After 15 years of silence and detention without trial, Eritrea’s most prominent satirical cartoonist, Biniam Solomon, is finally free.
Known to his fans by the pen name “Cobra,” the 60-year-old artist was released from Asmara’s “Crime Investigation” prison this week, according to family and friends.
Biniam Solomon was a dual-threat intellectual; he served as a physics teacher by day while skewering political absurdity by night.
Despite losing an arm in childhood, he became a prolific artist whose work flourished during Eritrea’s brief window of press freedom (1997–2001).
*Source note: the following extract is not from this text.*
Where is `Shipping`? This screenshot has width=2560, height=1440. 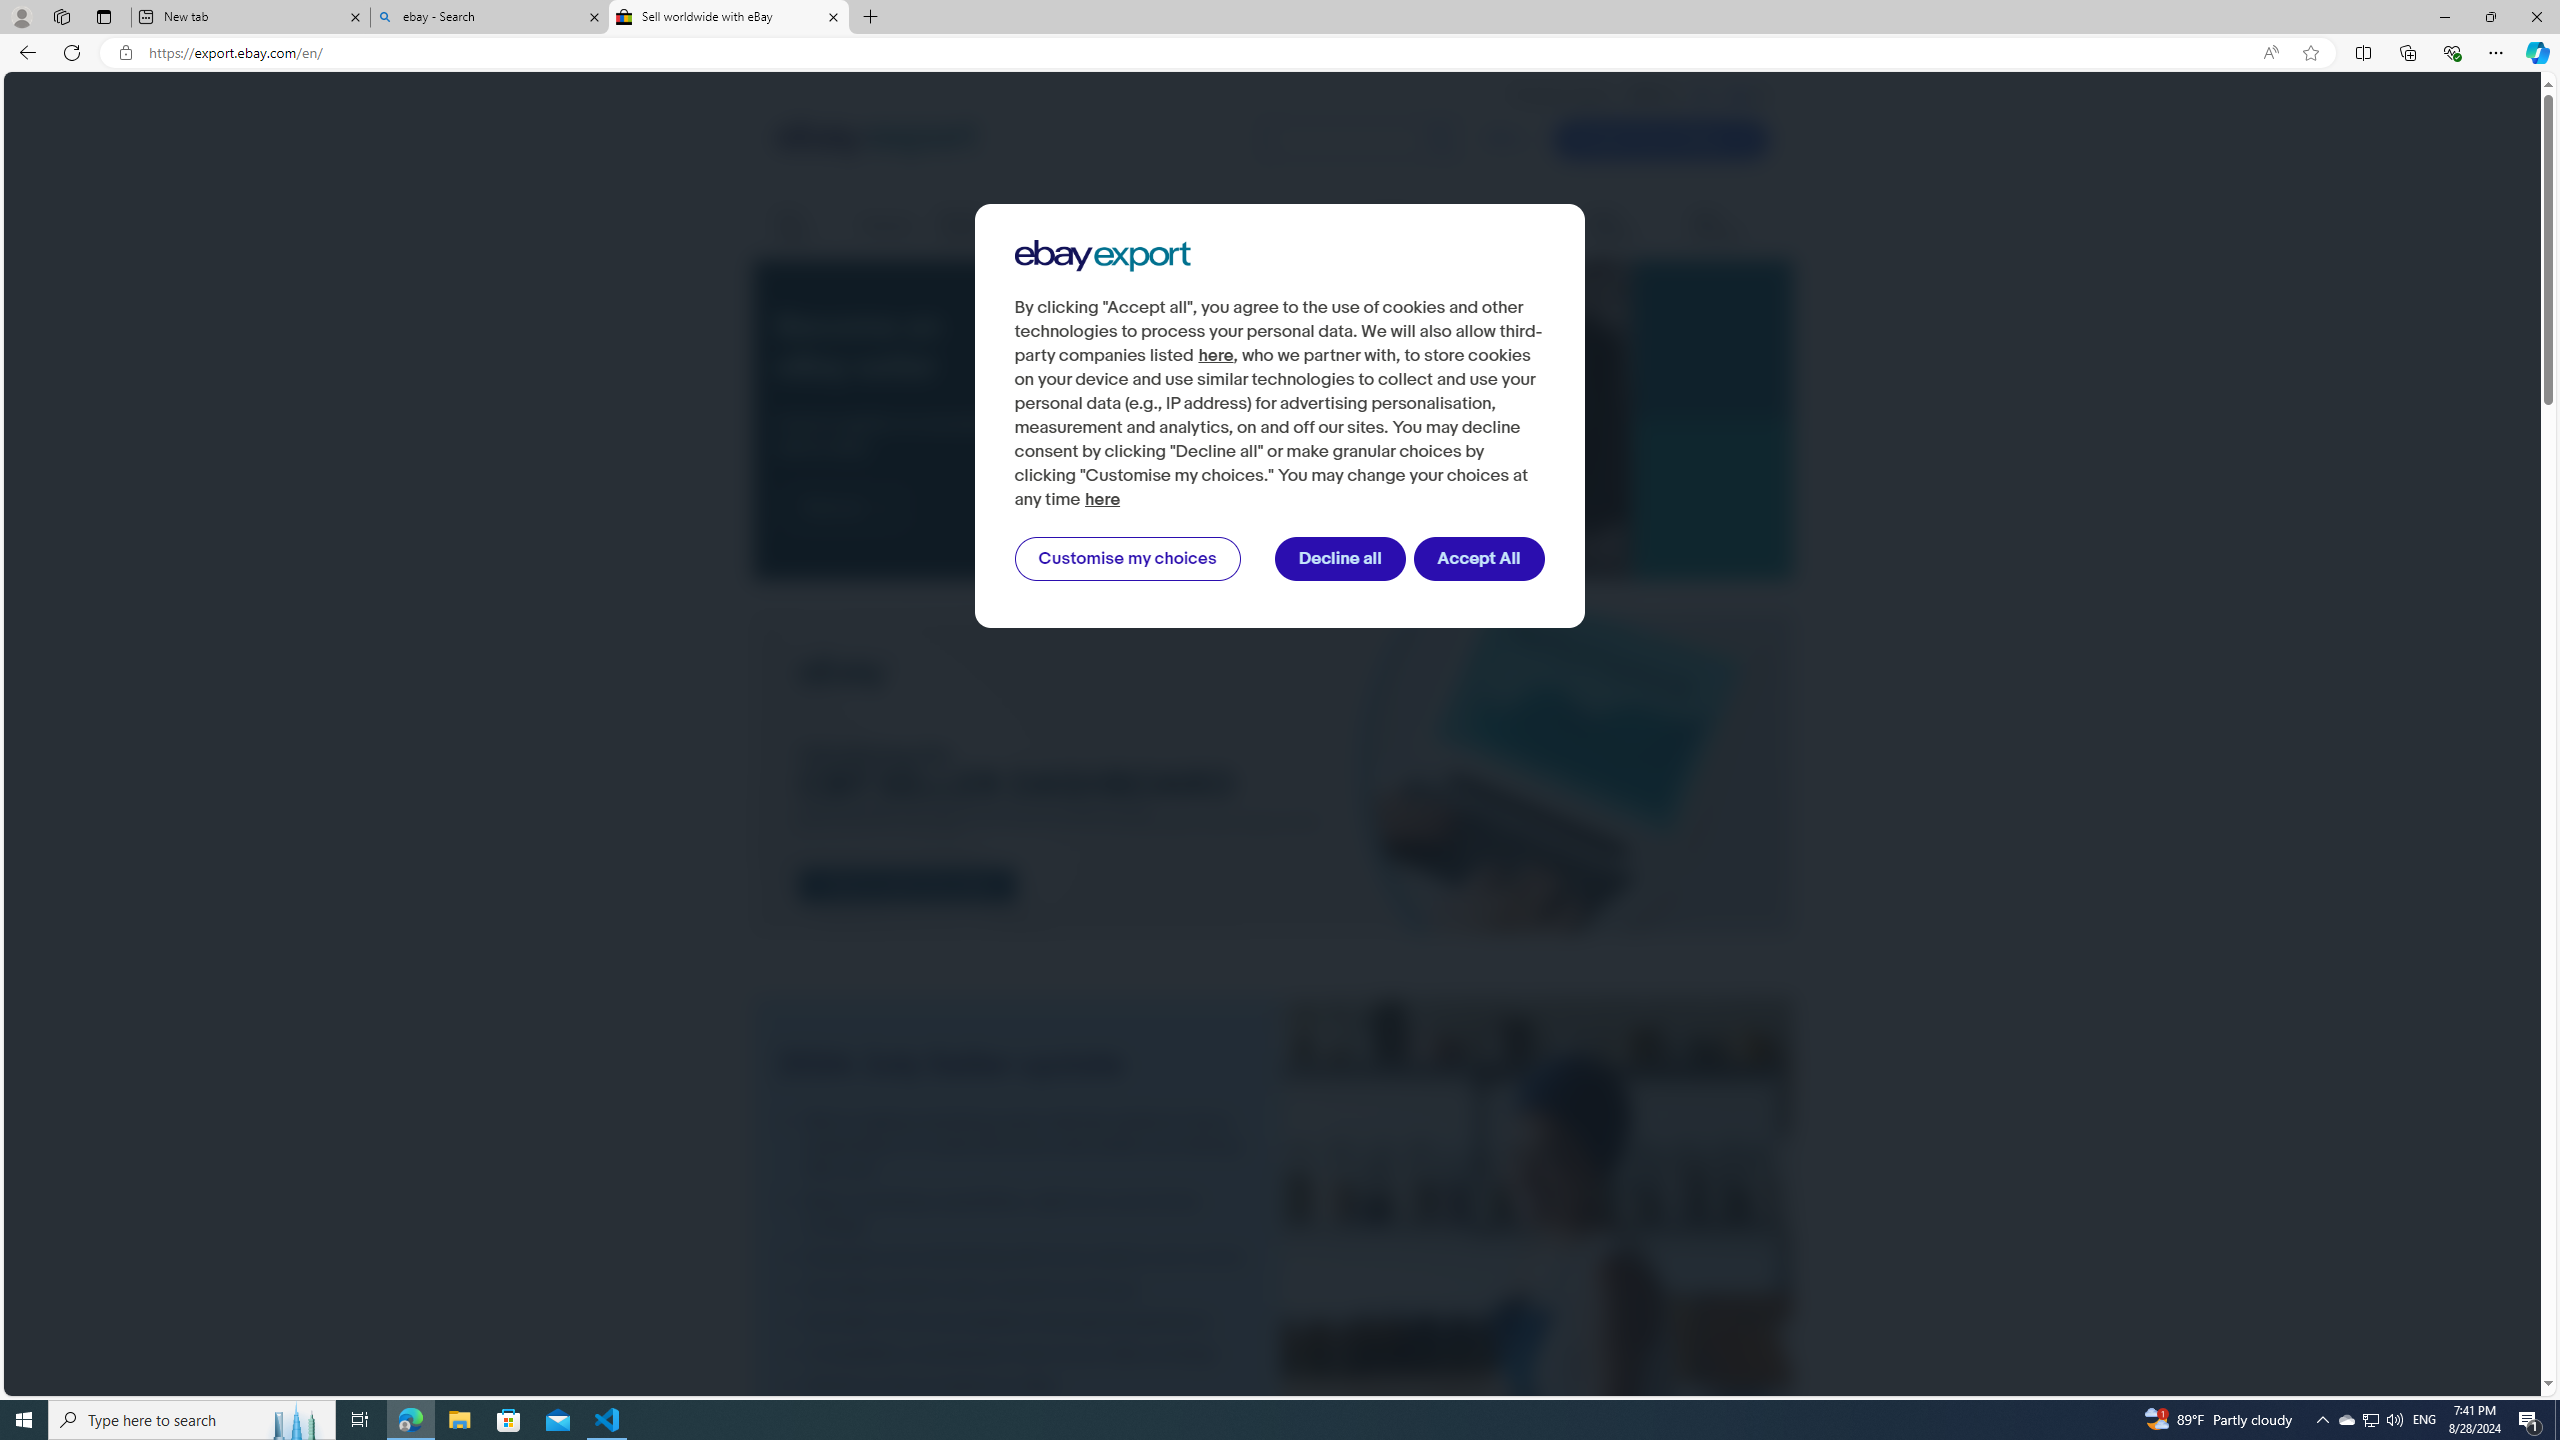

His cartoons were famous for their sharp social commentary, particularly his “Conversation with Cobra” series.
One of his most iconic drawings satirized the “freezing” (suspension) of government ministers in 2001, depicting a fearful official refusing to leave his bed until he heard on the radio whether he still had a job.
Biniam’s ordeal began in 2011 when he was arrested in the capital, Asmara. For a decade and a half, while in detention he was never officially charged with a crime or brought before a judge.
He was held incommunicado, with his family receiving no word of his condition or whereabouts; detained in a facility notorious for housing political prisoners and conscientious objectors under severe conditions.
While Biniam’s release is a victory for his family and the artistic community, it exhibits the opaque nature of the Eritrean justice system.
Human rights groups estimate that thousands of others remain in “underground” prisons without trial.